Quien en medio de las polémicas intenta mantener la tranquilidad del observador consigue una imagen que conjunta en una escena coherente los diferentes focos de conflicto: en numerosos frentes se ven los mismos reflejos de búnker ante la posible perturbación de las rutinas, el mismo recurso al mobbing[6] contra quienes sostienen “opiniones indeseadas”, el mismo malestar porque tomen la palabra los no convocados, la misma confusión entre obstrucción y firmeza de carácter.

De tanta insensibilidad inveterada solo se puede salir por un análisis más exacto del sistema político y sus paradojas. Este análisis comenzaría con la explicación de por qué la moderna democracia representativa, por regla general, no está en condiciones de conseguir lo que parece que los césares lograron fácilmente: estos fueron capaces durante siglos de conectar el imperativo sistémico de la eliminación postrepublicana de los ciudadanos con el imperativo psicopolítico de la satisfacción timótica de los ciudadanos. Los modernos fracasan en esa tarea desde que la triquiñuela de la autoexaltación nacional ya no les resulta tan fácil de utilizar como hace cien años. Por eso solo les quedan dos salidas, de las que una es económicamente ruinosa y la otra psicopolíticamente imprevisible: la eliminación de los ciudadanos mediante recompensas porque se estén quietos y la paralización de los ciudadanos mediante resignación. Cómo funcionan las recompensas lo sabe cualquiera que observe los debates actuales sobre el Estado mantenedor. Tampoco es ningún secreto cómo se llega a la resignación. Superficialmente la resignación se parece a la satisfacción bajo un buen gobierno. Se diferencia de ella por un estado de ánimo molesto, pero desalentado, porque considera que los de arriba son todos iguales en el fondo. En un clima así las participaciones electorales pueden caer por debajo del cincuenta por ciento, como es habitual en EE. UU., sin que la clase política vea por ello motivo de preocupación alguno.

La eliminación de los ciudadanos por resignación es un juego con fuego porque en cualquier momento puede tornarse en su contrario: en la abierta indignación y manifiesta ira de los ciudadanos. Una vez que la ira encuentra un objetivo es difícil ya desviarla de él. Para la clase política se añade el agravante de que la moderna exclusión del ciudadano se quiere presentar como “inclusión” del ciudadano. Cuya despolitización tiene que seguir unida a tanta politización restante como sea necesaria para la autorreproducción del aparato político.

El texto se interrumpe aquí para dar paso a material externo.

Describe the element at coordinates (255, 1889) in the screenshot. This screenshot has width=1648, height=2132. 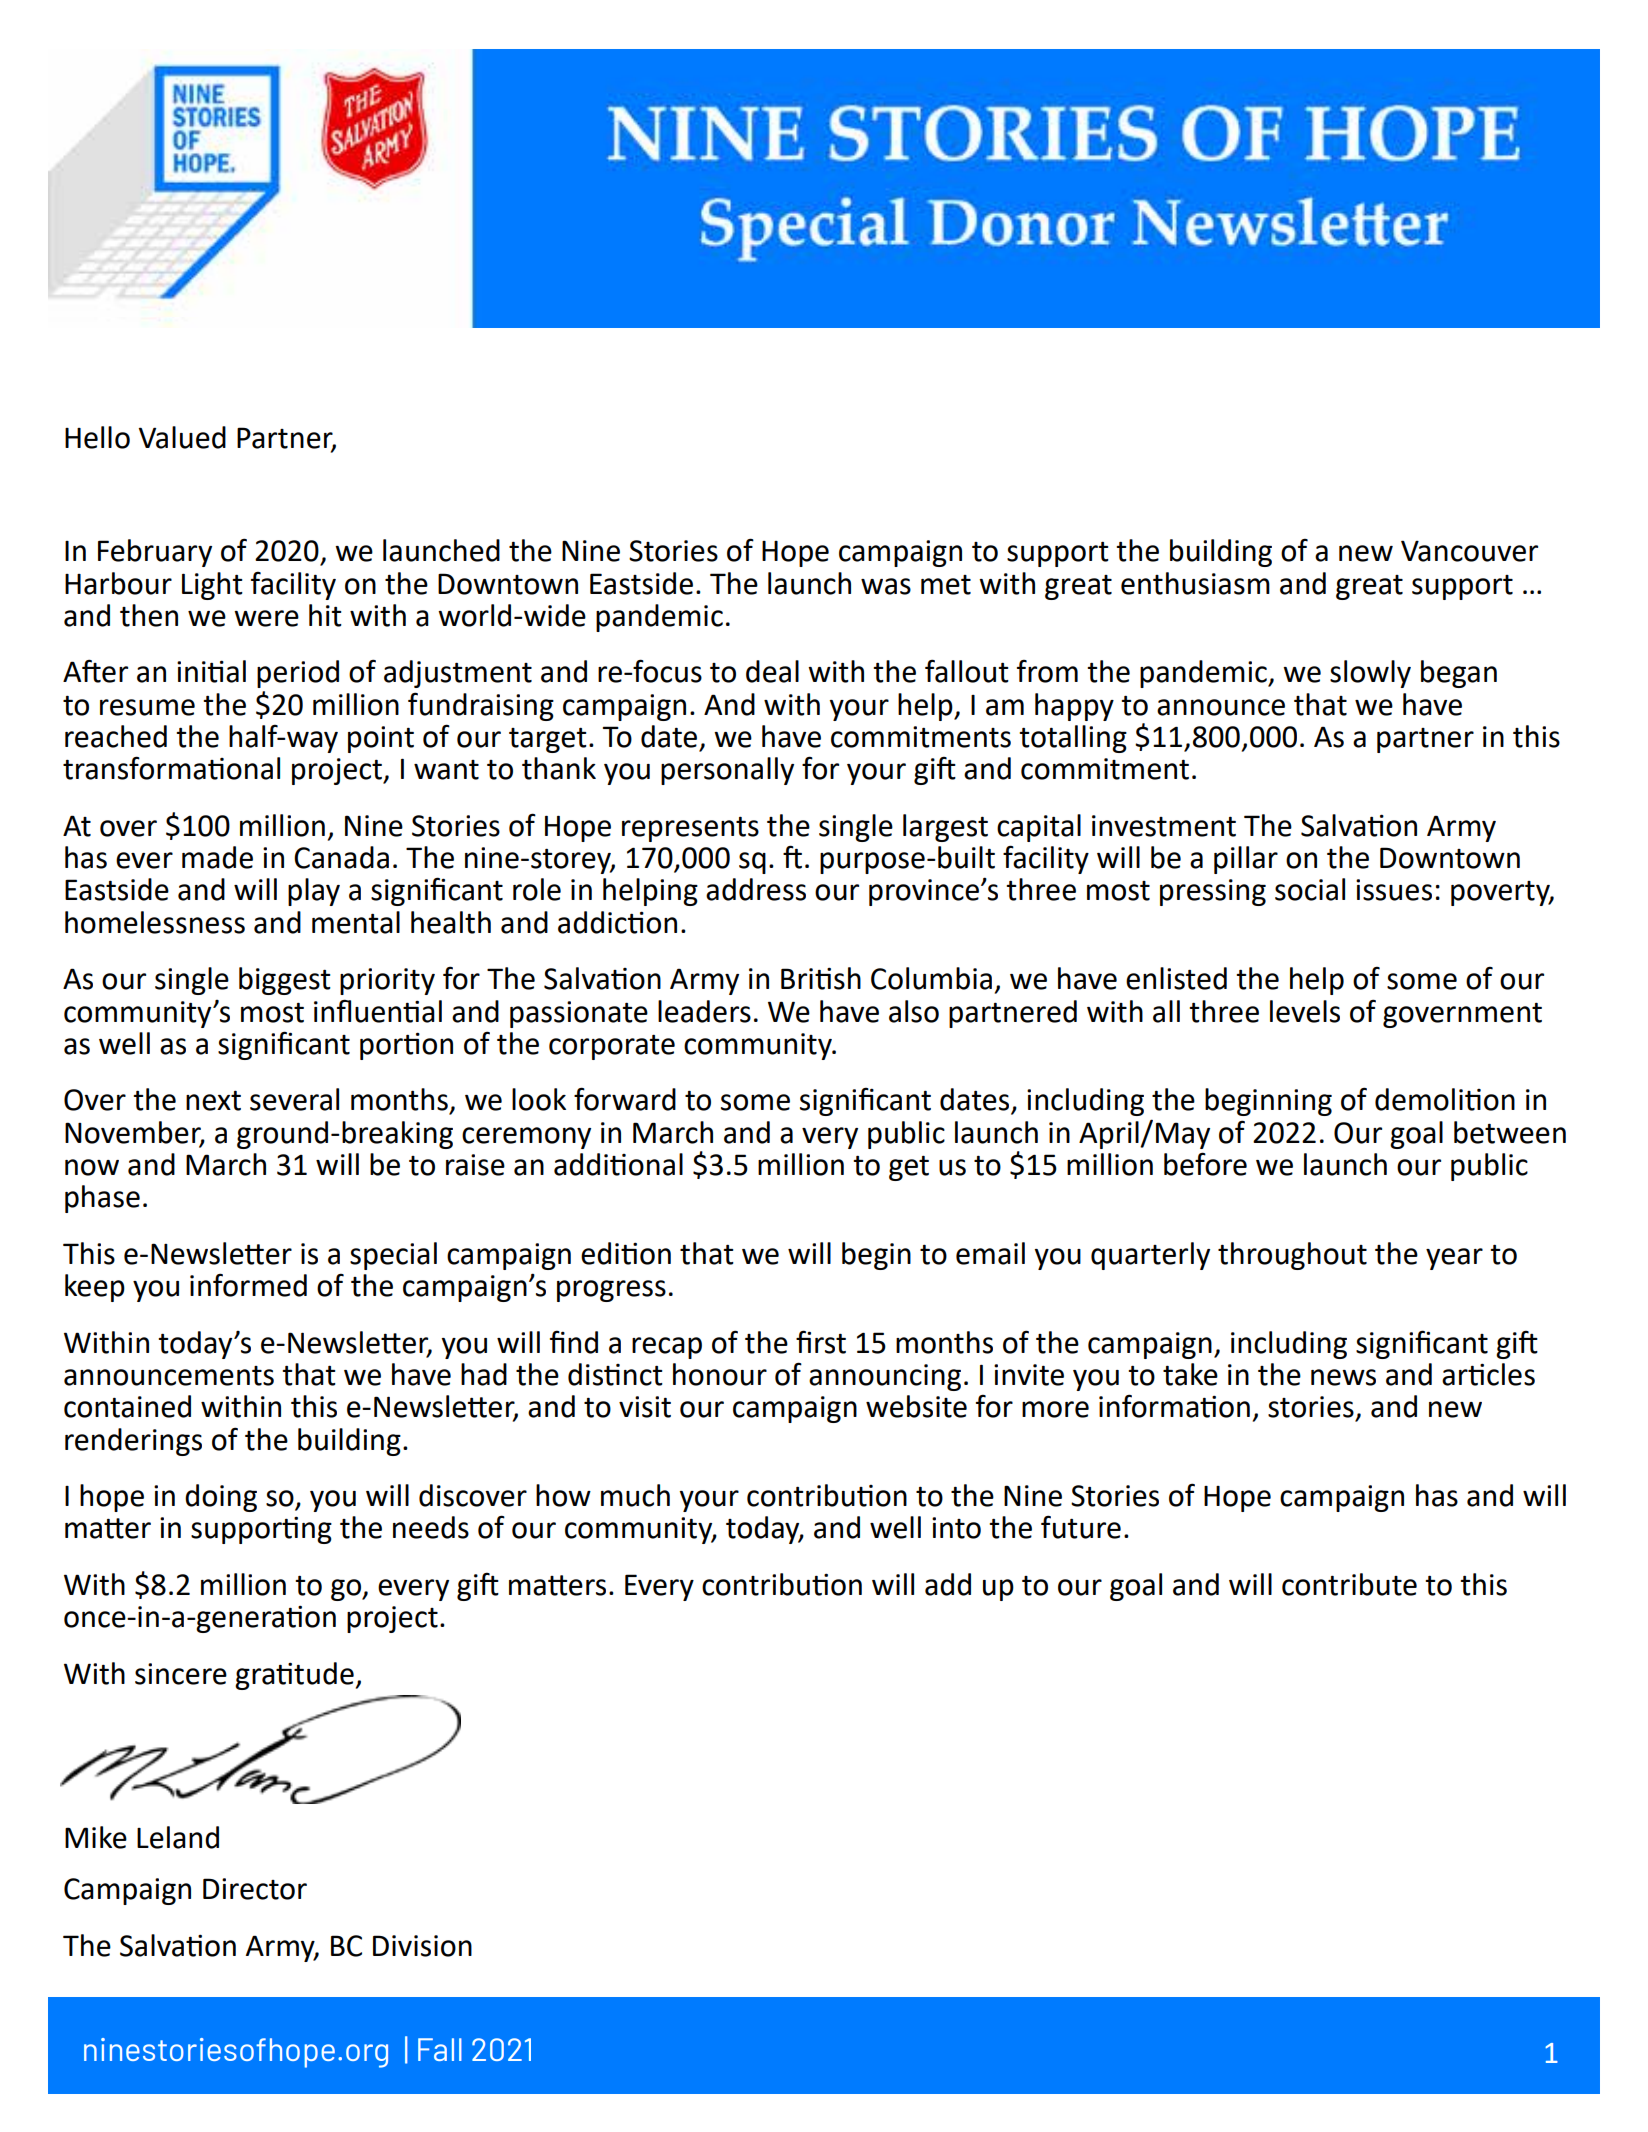
I see `Director` at that location.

Desde ningún punto de vista los ciudadanos de nuestro hemisferio están tan excluídos como en su condición de contribuyentes. El Estado moderno ha conseguido imponer a sus miembros en el momento de su contribución más material a la comunidad, en el instante de sus ingresos en la caja común, el papel más pasivo que puede adjudicar: en lugar de resaltar la calidad de donantes de los pagadores y de acentuar respetuosamente el carácter de donativos de los impuestos, los Estados modernos fiscales agobian a sus contribuyentes con la humillante ficción de que tienen deudas masivas con la caja pública, deudas tan grandes que solo pueden saldar a plazos durante toda su vida. En el centro del moderno acontecer de la eliminación del ciudadano se encuentra un sistema de impuestos construido de modo completamente equivocado desde el punto de vista psicopolítico. Que hurta el orgullo a los ciudadanos fiscalmente activos y los empuja a la posición de eternos deudores del Leviatán. Mientras más capaces de rendimientos se muestren más dinero deben, mientras más tienen para dar más están en negativo. Por lo demás, últimamente los ciudadanos fiscales están condenados a la pasividad no solo en el instante de su pago a la caja comunitaria, sufren una pasividad de segundo grado desde que el Estado les ha encadenado alevosamente a la galera de las deudas públicas. Sin entender cómo les ha sucedido, los dadores se ven implicados en una comunidad de destino de nuevo cuño. Desde ya mismo constituyen un grupo de deuda colectiva que mañana y hasta su último aliento pagará por lo que les cargan los eliminadores de los ciudadanos de hoy. Y no se diga que la política actual ya no tiene imaginación. Todavía hay una utopía para nuestra comunidad: si la suerte está de nuestro lado y todos hacen todo lo que está en su poder, al final se conseguirá incluso lo imposible, evitar la bancarrota del Estado. Desde ahora ella es la estrella roja en el cielo vespertino de la democracia.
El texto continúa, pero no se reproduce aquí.